• **TASK**
Where the line containing "Task: Expand the Format Value section" appears below, start there and repeat each line exactly to the end. Leave the pictures out.

[Saved entries]
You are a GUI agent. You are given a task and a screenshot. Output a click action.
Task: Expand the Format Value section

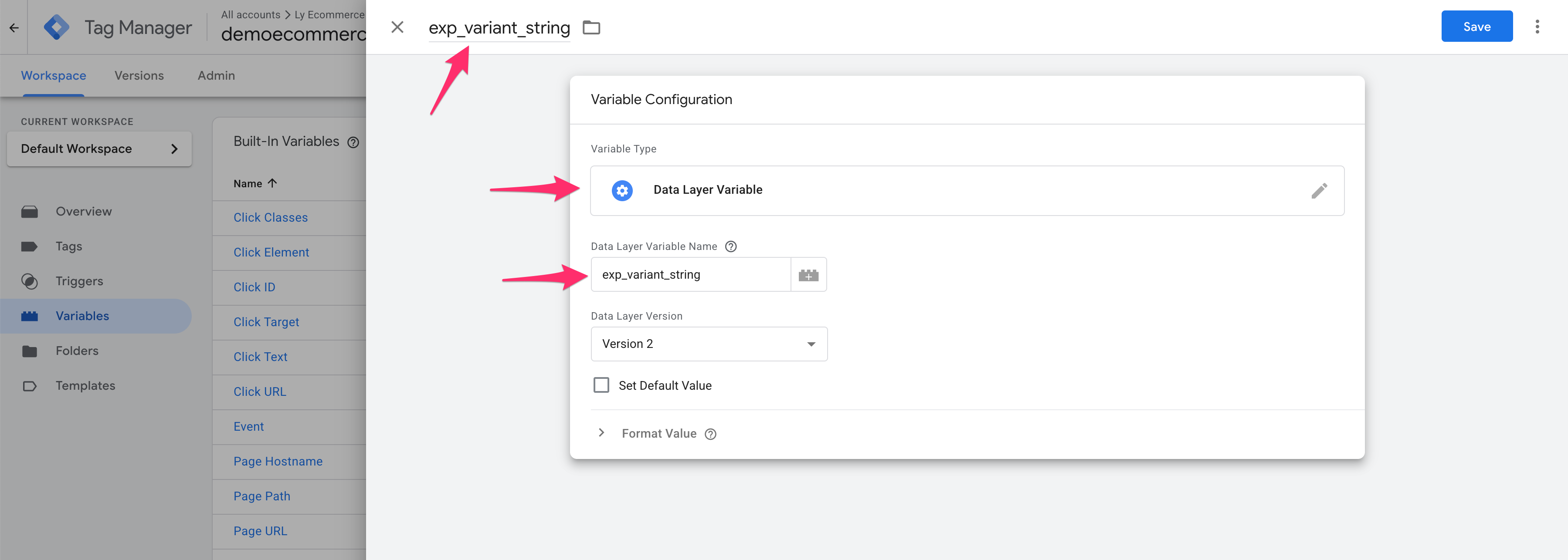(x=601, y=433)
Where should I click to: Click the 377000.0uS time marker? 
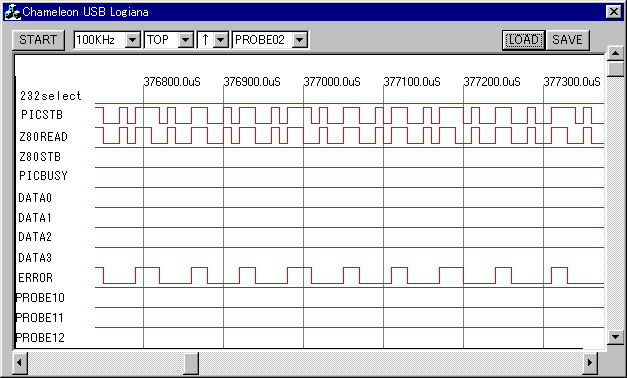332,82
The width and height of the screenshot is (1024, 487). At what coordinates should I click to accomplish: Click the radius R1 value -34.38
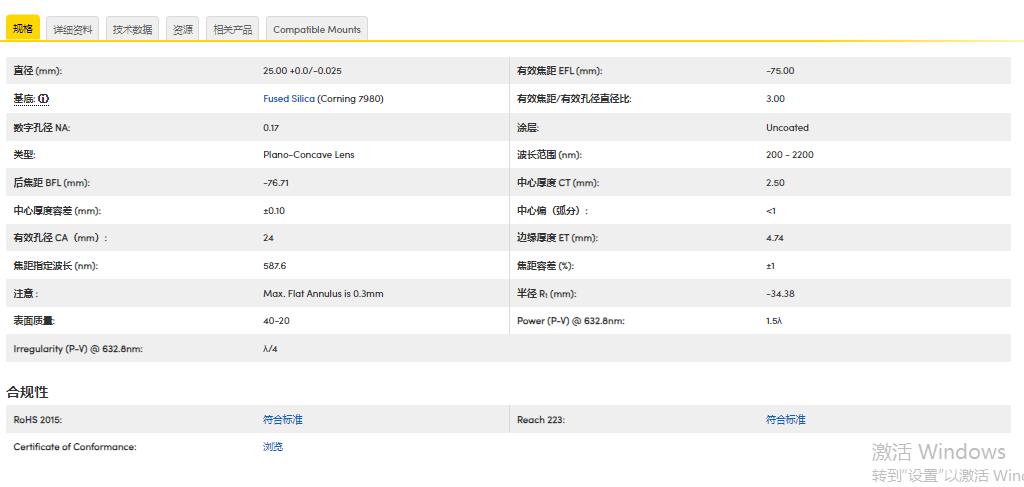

• **WRITTEN RESPONSE**
Task: Expand the Format Value section

(x=601, y=433)
Where should I click to: Click the 377000.0uS time marker? 
332,82
The width and height of the screenshot is (1024, 487). At what coordinates should I click to accomplish: Click the radius R1 value -34.38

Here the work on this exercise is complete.